--- Records provided ---

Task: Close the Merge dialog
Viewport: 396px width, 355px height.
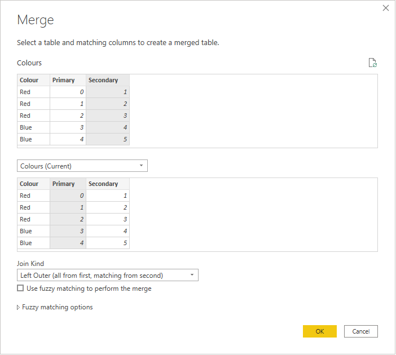Action: (386, 8)
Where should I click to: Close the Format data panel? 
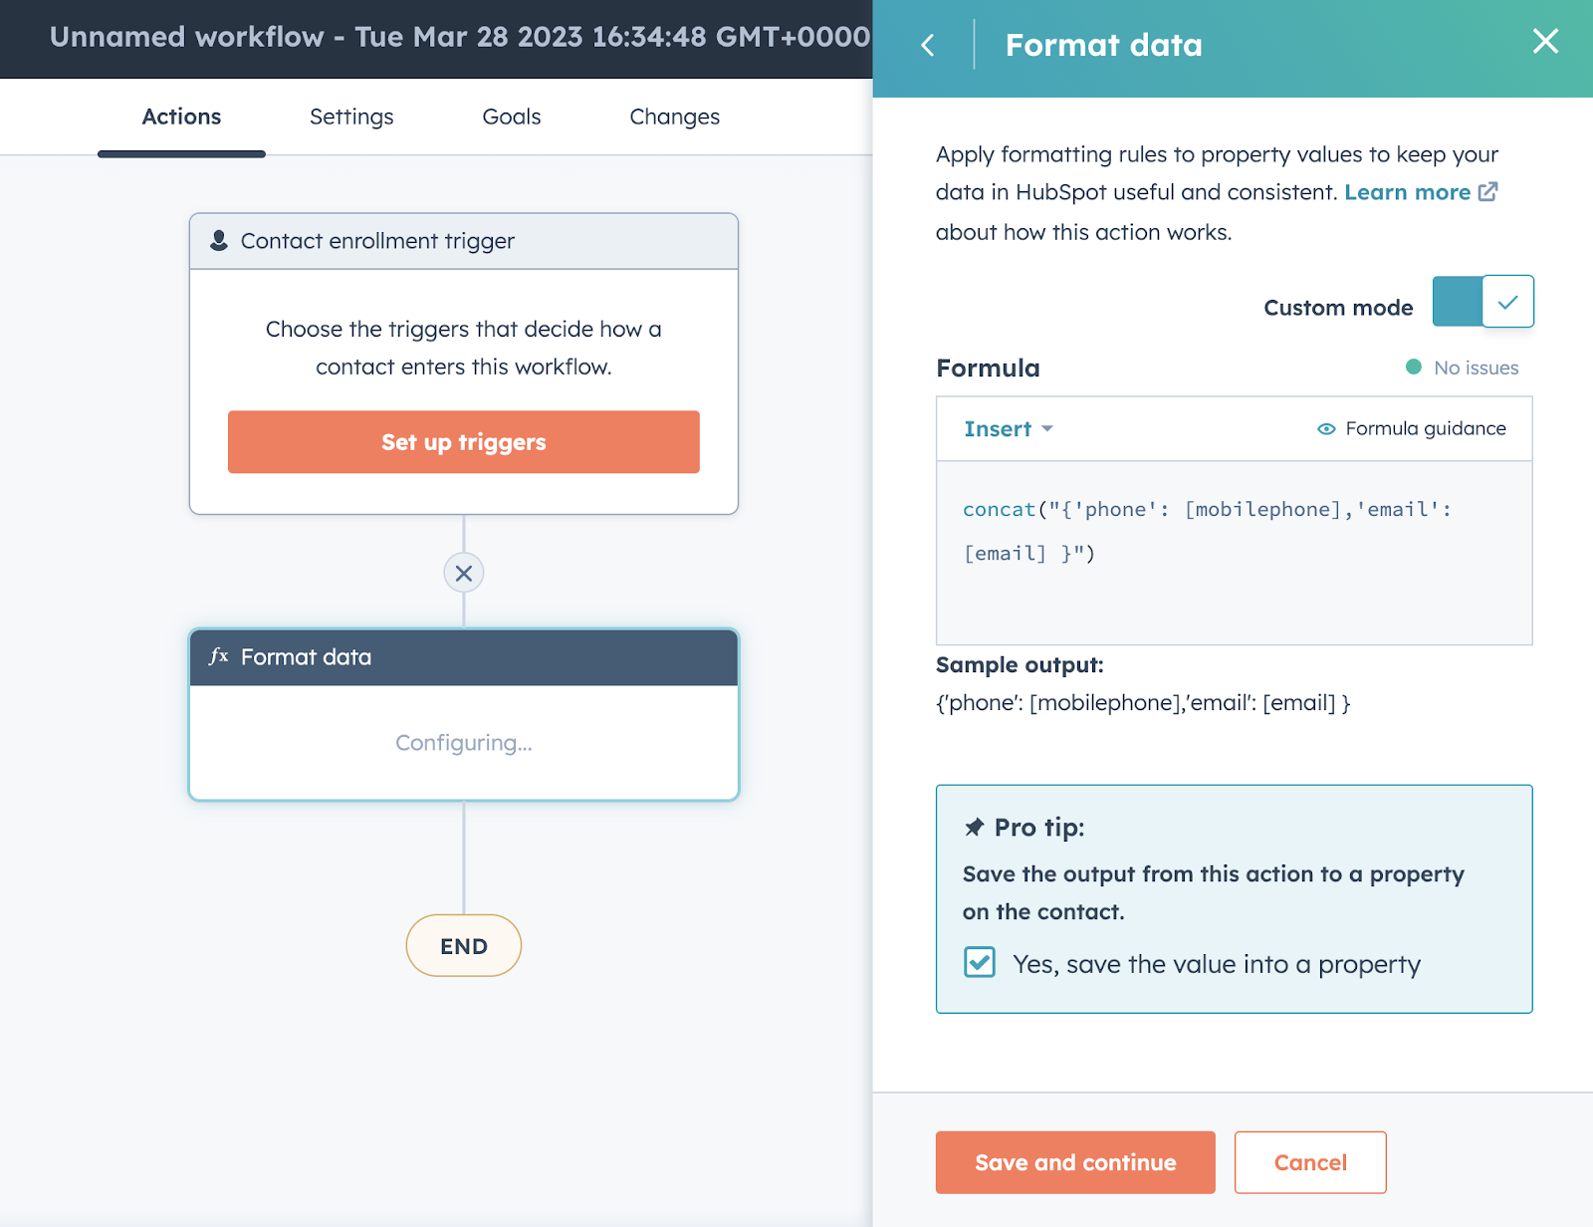[x=1545, y=41]
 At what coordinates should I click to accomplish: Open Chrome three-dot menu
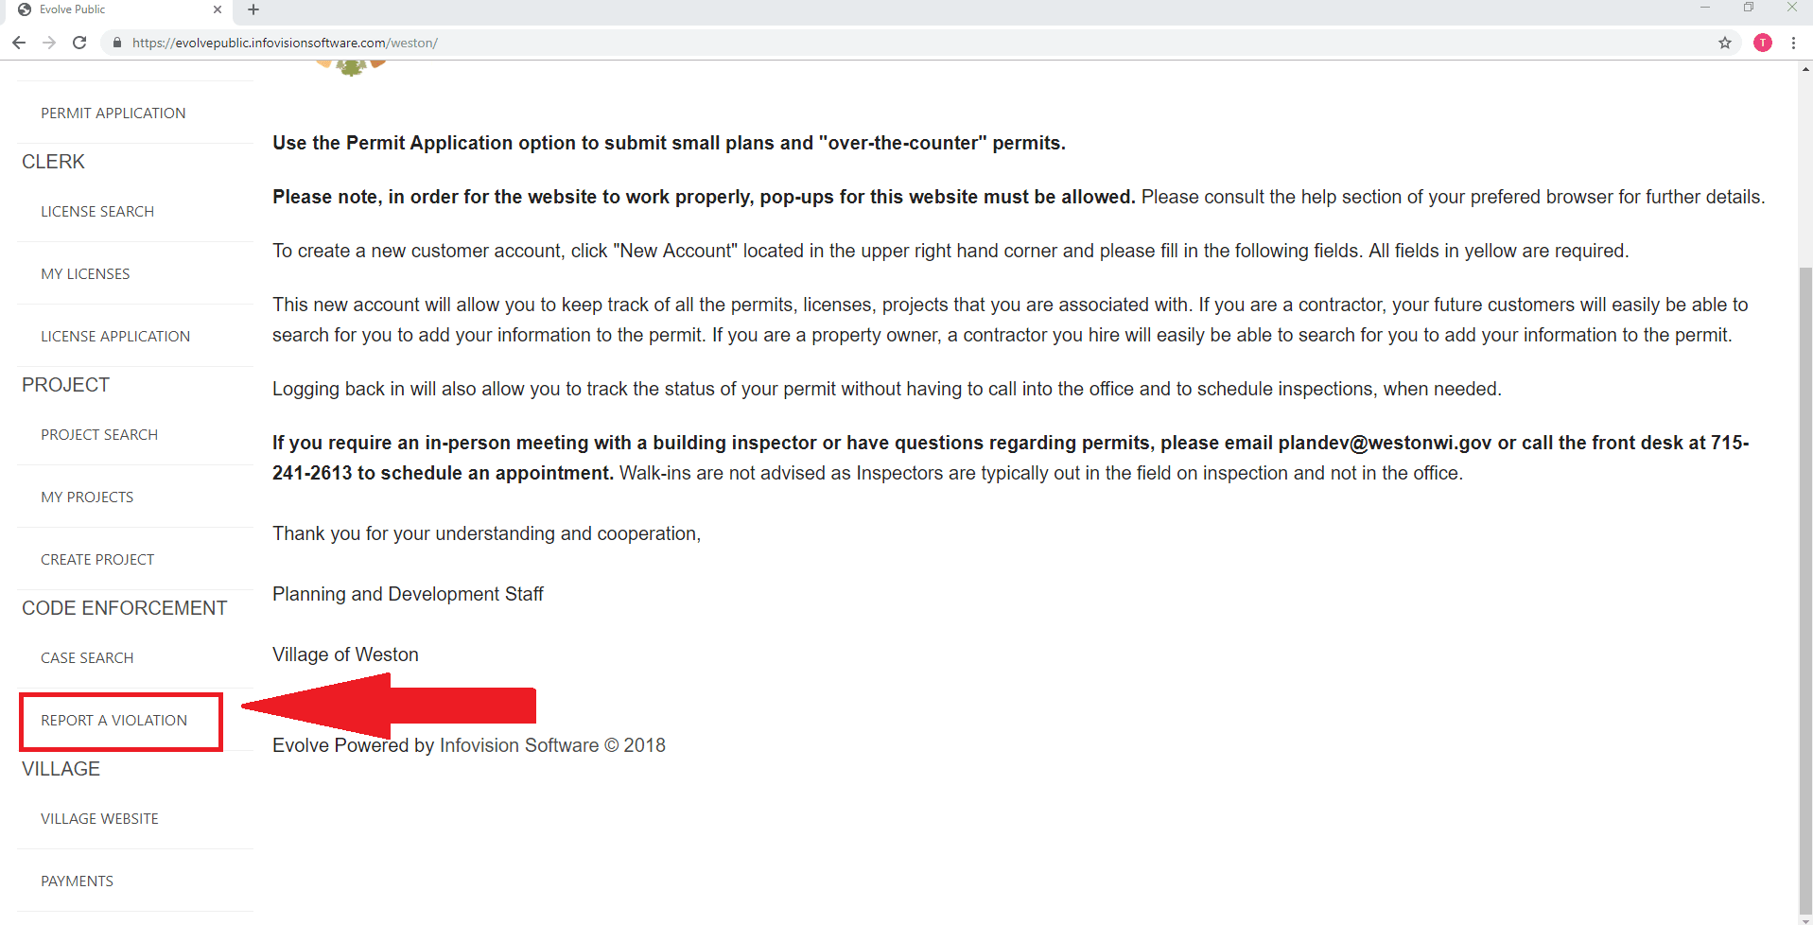point(1793,43)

---

What is being asked: Rewrite the data above with every "Close" changed to "Dismiss", keeping everything else the same and leaving out the pictures.

The answer:
Task: Dismiss the Merge dialog
Viewport: 396px width, 355px height.
Action: (386, 8)
Where should I click to: Dismiss the Format data panel? 
[x=1545, y=41]
 At what coordinates should I click to accomplish: Open Chrome three-dot menu
point(1793,43)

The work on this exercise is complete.